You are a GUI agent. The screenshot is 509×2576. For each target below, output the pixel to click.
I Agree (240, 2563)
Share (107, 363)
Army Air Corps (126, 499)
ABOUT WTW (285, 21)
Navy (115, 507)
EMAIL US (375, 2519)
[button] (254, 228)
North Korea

Task to complete – Return all of the lines above exactly, with none omitted.

Task result –
You are a GUI agent. The screenshot is 509×2576. For each target below, output the pixel to click.
I Agree (240, 2563)
Share (107, 363)
Army Air Corps (126, 499)
ABOUT WTW (285, 21)
Navy (115, 507)
EMAIL US (375, 2519)
[button] (254, 228)
North Korea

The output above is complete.